Turandot from The Met’s 1987-88 season, with lighting design by Mr. Wechsler and directed by Franco Zeffirelli. Credit: Metropolitan Opera

Wechsler was brought into the Metropolitan Opera to modernize the lighting in 1976, in fact in 1979 he oversaw the installation of The Met’s first computerized lighting control. From the NY Times’ obituary: “Joseph Volpe, a former general manager at the Met, said that Mr. Wechsler was an important part of an effort instituted by John Dexter, the Met’s director of productions from 1975 to 1981, to modernize the look of the company’s productions. Previously, lighting had usually been handled by the head electrician, and the approach was simply to illuminate the whole stage. Mr. Wechsler brought nuance and visual effects into play, including by using light to make a soloist stand out and the chorus fade into shadow. “The company had a nickname for Gil: Prince of Darkness,” Mr. Volpe said in a phone interview, “because Gil of course understood that it’s important that you don’t flood the whole stage with light.””

In a 1978 article in the NY Times, Wechsler was interviewed about lighting at The Met in an article by Allan Kozinn, Shedding New Light on Operas at the Metropolitan:
“An average Met performance makes use of most of the house’s 300 lights positioned in the ceiling, on the four lighting bridges that hang high above the stage, in the proscenium, and on the towers on either side of the stage. A crew of 32 operators, and sometimes more, is required to keep the lighting end of the production flowing smoothly, and as far as Mr. Wechsler is concerned, those technicians are not only performers, but are as important to the production as the opera stars they help to illuminate.

“The basic idea,” he says, “is that the performing arts are co‐operative enterprises. A single person’s contribution should not make or break a show, whether it’s legitimate theater, ballet, or opera. That’s why I have found productions such as Dialogues of the Carmelites and PeIleas et Melisande so rewarding—because they are the product of interactions. One of the wonderful things about working in a company like this is that you develop a working relationship with the directors, the chorus, the orchestra, and the stagehands. You get to know how they think and feel, their responsibilities and their needs. If a director tells me, ‘I want this scene to look hard,’ I know what he means. And if I tell the operators that I want a particular effect, it happens. I don’t have to tell them which levers to pull.”

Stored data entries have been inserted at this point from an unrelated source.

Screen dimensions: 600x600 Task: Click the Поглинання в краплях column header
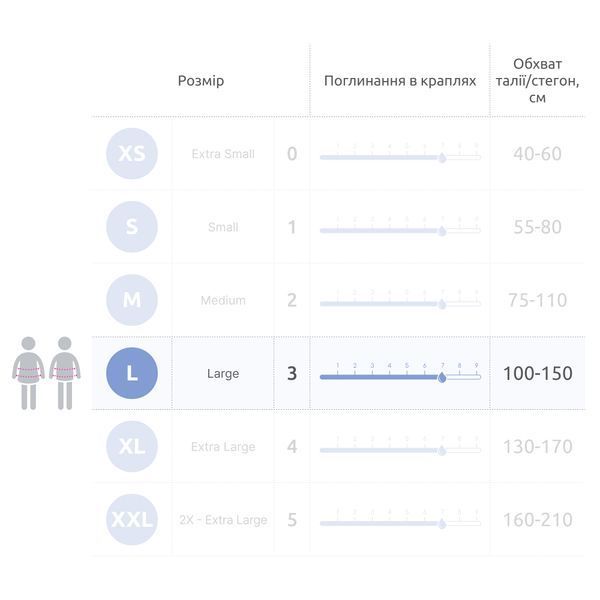pos(400,81)
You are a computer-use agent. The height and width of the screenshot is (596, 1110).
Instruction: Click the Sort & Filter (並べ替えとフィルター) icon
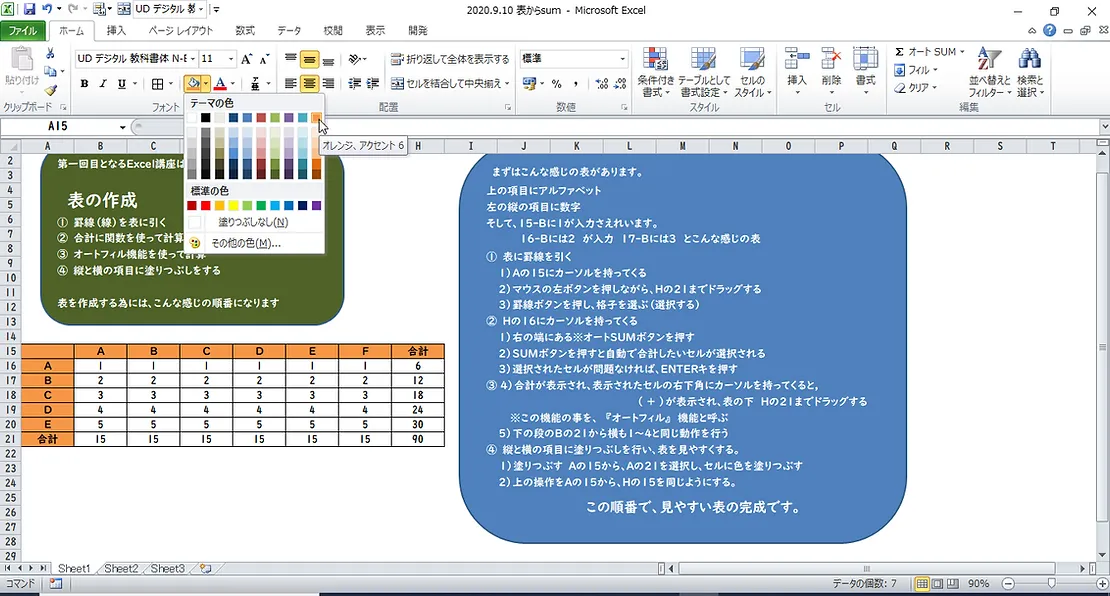click(x=988, y=71)
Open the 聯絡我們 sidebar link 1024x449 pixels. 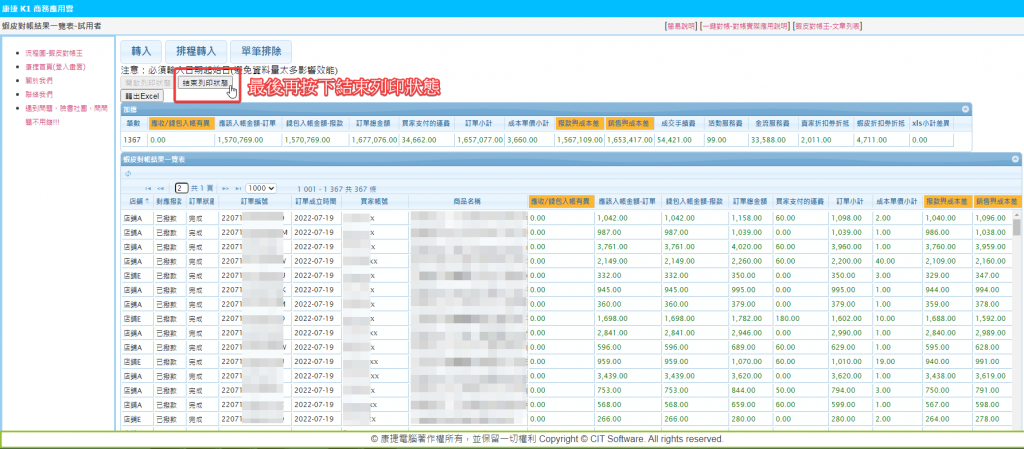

Gil Wechsler lit Teresa Stratas as Mélisande and José Van Dam as Golaud in Debussy’s Pelléas et Mélisande, presented in the Met’s 1977-78 season. Credit: The Metropolitan Opera

His lighting designs for The Met included Aida, Die Fledermaus, Carmen, La fanciulla del West, Madama Butterfly, Billy Budd, La Boheme, Turandot, Tosca, Carmen, The Ring Cycle, Billy Budd, Dialogues of the Carmelites, PeIleas et Melisande, The Marriage of Figaro and many of the first televised Live from the Metropolitan Opera broadcasts. Wechsler oversaw his final Met production, Verdi’s La Forza del Destino, in 1996.

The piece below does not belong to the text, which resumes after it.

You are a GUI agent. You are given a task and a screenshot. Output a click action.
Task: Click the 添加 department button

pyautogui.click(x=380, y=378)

The Metropolitan Opera released this statement on Wechsler’s passing: “The Metropolitan Opera mourns the death of Gil Wechsler, the first resident lighting designer in the company’s history. From 1977 to 1996, Gil designed the lighting for 112 Met productions of which 74 were new stagings. His artistry and professionalism were critical factors in the transformation of stagecraft that began with the Met’s move to Lincoln Center and continued evolving for several decades. We extend heartfelt condolences to his husband, Doug, and to all his family and friends.” – Peter Gelb, General Manager and Yannick Nezet-Seguin, Music Director

Wechsler is survived by his husband Doug Sardo of Upper Black Eddy, PA and a brother Norman Wechsler of Pocatello, ID. Services will be held privately.